Internally, S3 uses MD5 checksums throughout the system to detect/protect against bitflips. When you PUT an object into S3, we compute the MD5 and store that value. When you GET an object we recompute the MD5 as we stream it back. If our stored MD5 doesn't match the value we compute as we're streaming the object back we'll return an error for the GET request. You can then retry the request.
We also continually loop through all data at rest, recomputing checksums and validating them against the MD5 we saved when we originally stored the object. This allows us to detect and repair bit flips that occur in data at rest. When we find a bit flip in data at rest, we repair it using the redundant data we store for each object.
You can also protect yourself against bitflips during transmission to and from S3 by providing an MD5 checksum when you PUT the object (we'll error if the data we received doesn't match the checksum) and by validating the MD5 when GET an object.
Source:
https://forums.aws.amazon.com/thread.jspa?threadID=38587
There are two ways of reading your question:
"Is Amazon S3 perfect?"
"How do I handle the case where Amazon S3 is not perfect?"
The answer to (1) is almost certainly "no". They might have lots of protection to get close, but there is still the possibility of failure.

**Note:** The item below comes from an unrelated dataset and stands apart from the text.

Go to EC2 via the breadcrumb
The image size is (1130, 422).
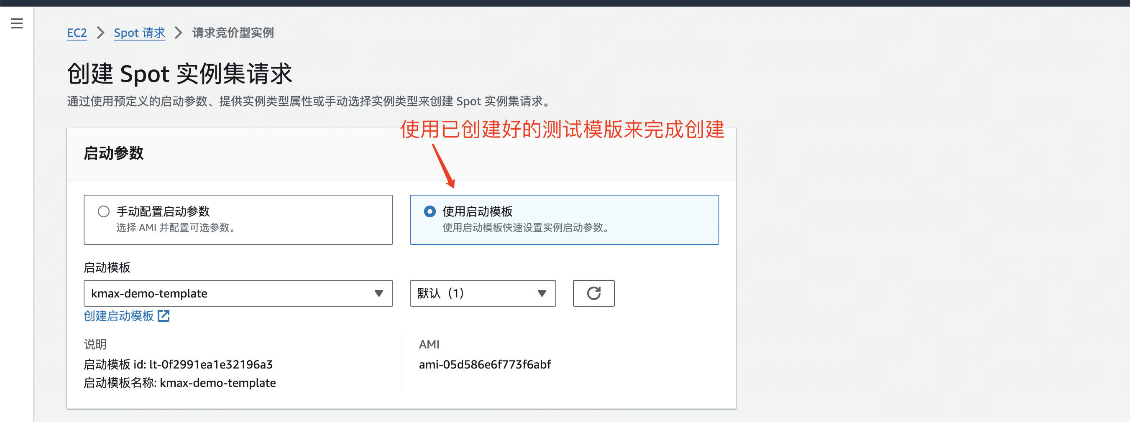pyautogui.click(x=77, y=33)
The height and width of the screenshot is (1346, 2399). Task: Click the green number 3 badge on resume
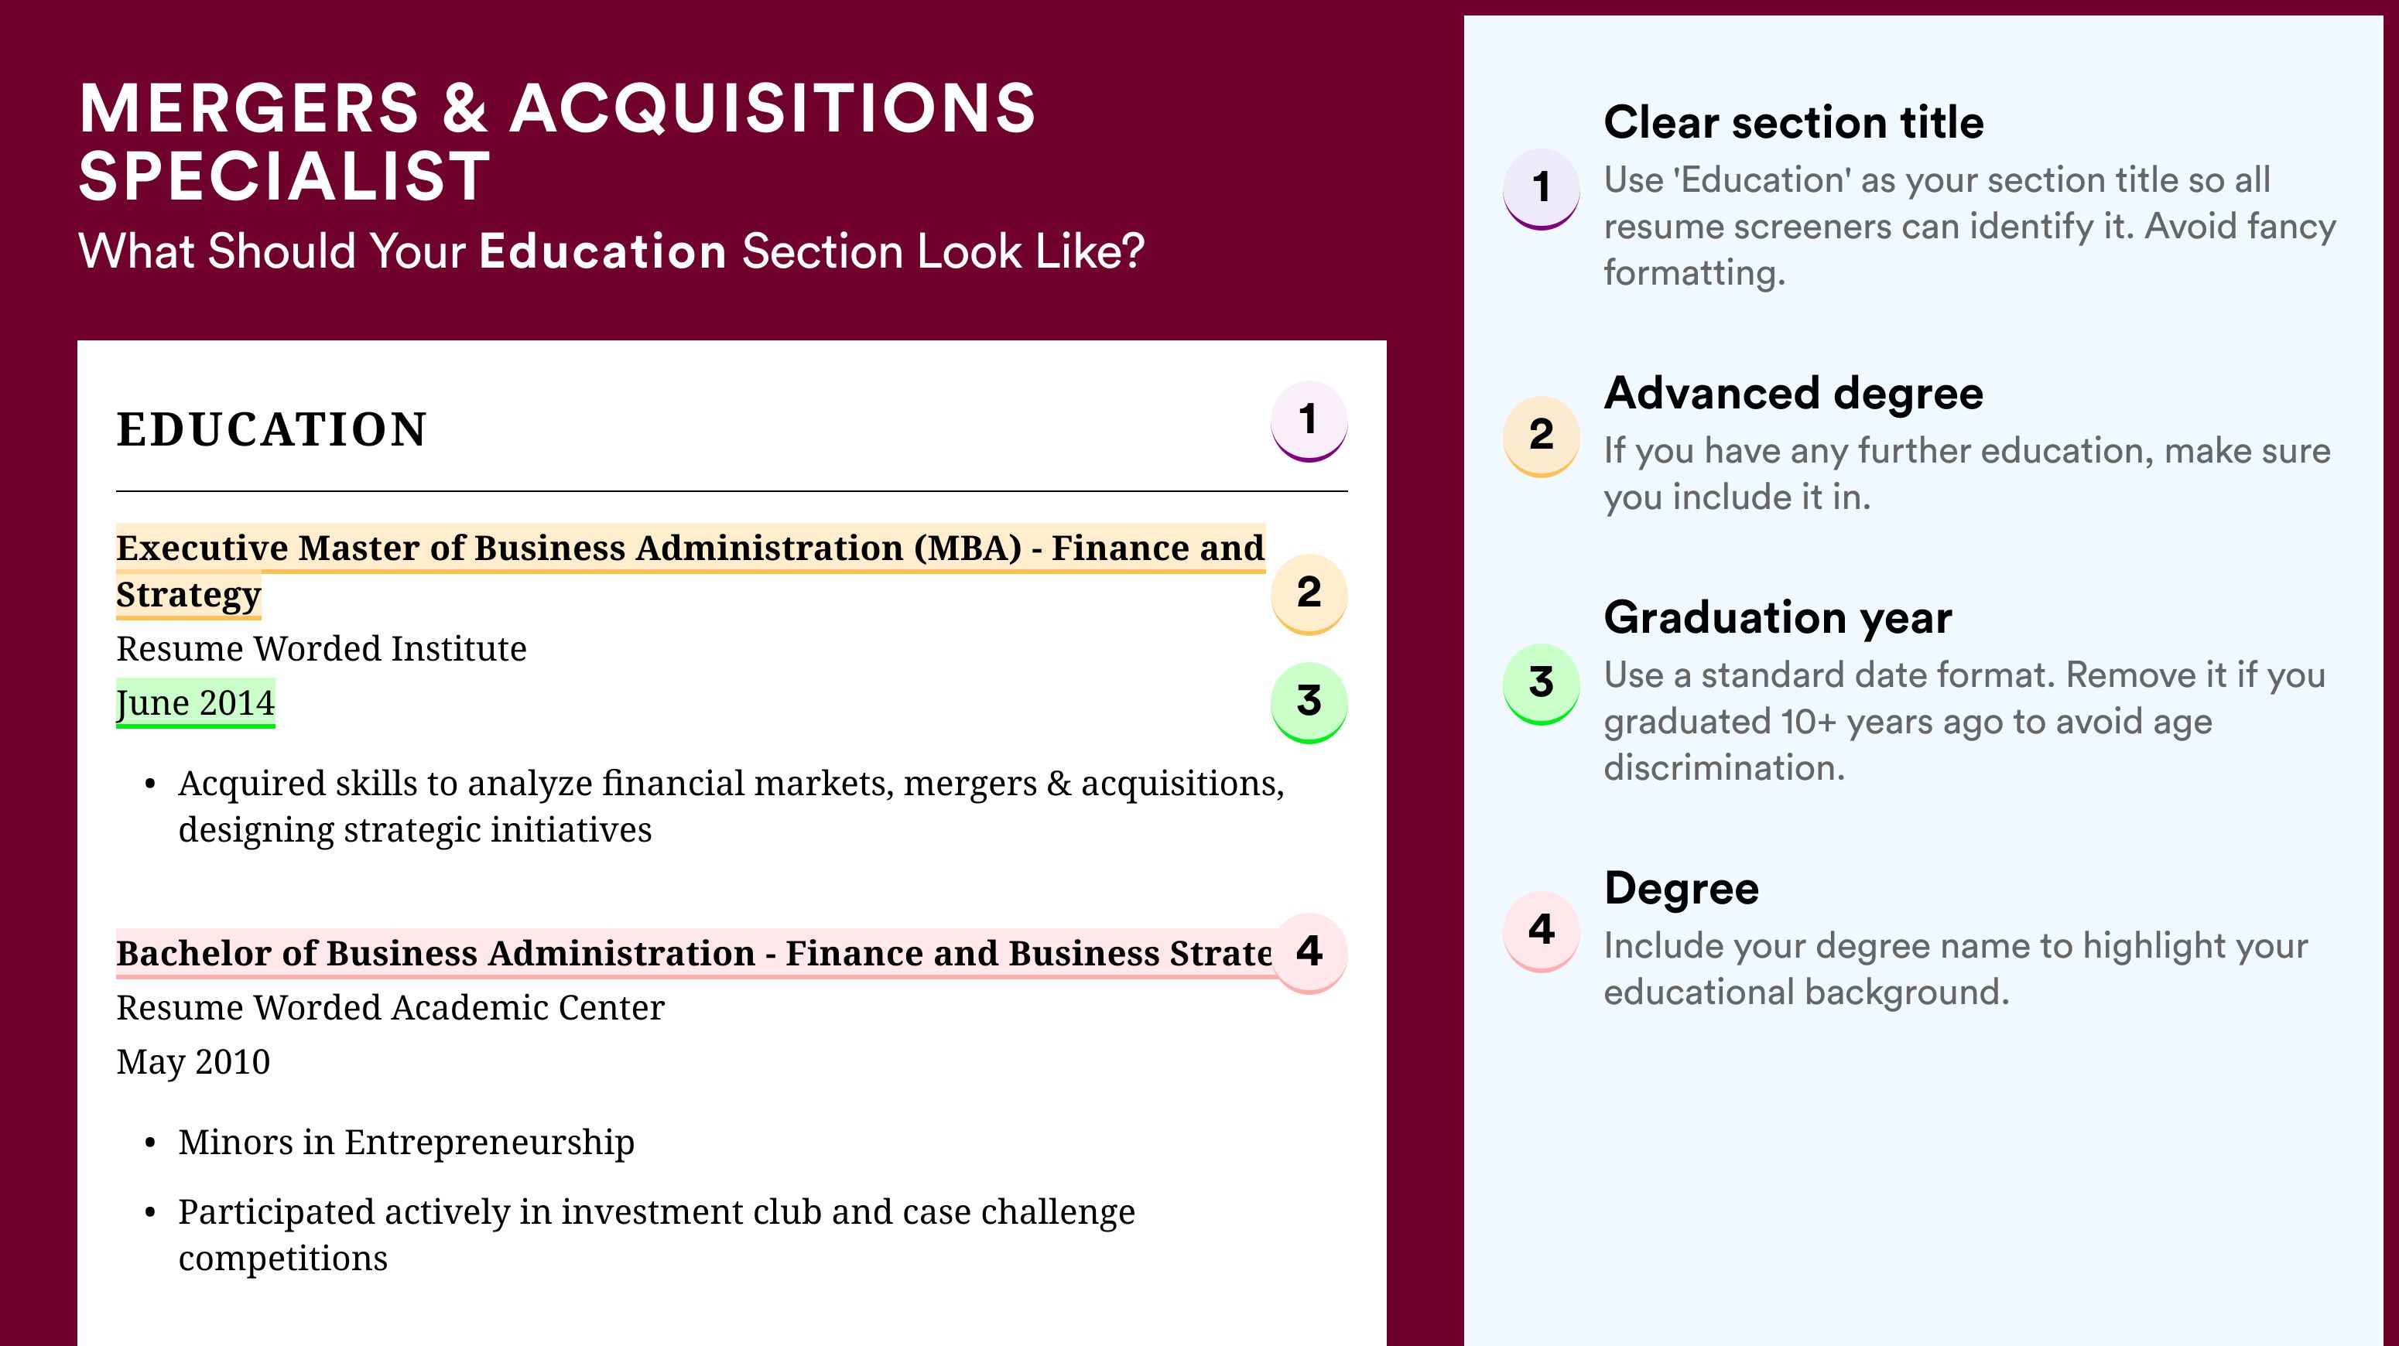[x=1308, y=702]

That leaves (2). The fact is that devices fail, sometimes in obvious ways and other times in ways that appear to work but give an incorrect answer. To deal with this, many databases use a per-page CRC to ensure that a page read from disk is the same as the one that was written. This approach is also used in modern filesystems (for example ZFS, which can write multiple copies of a page, each with a CRC to handle raid controller failures. I have seen ZFS correct single bit errors from a disk by reading a second copy; disks are not perfect.)
In general you should have a check to verify that your system is operating is you expect. Using a hash function is a good approach. What approach you take when you detect a failure depends on your requirements. Storing multiple copies is probably the best approach (and certainly the easiest) because you can get protection from site failures, connectivity failures and even vendor failures (by choosing a second vendor) instead of just redundancy in the data itself by using FEC.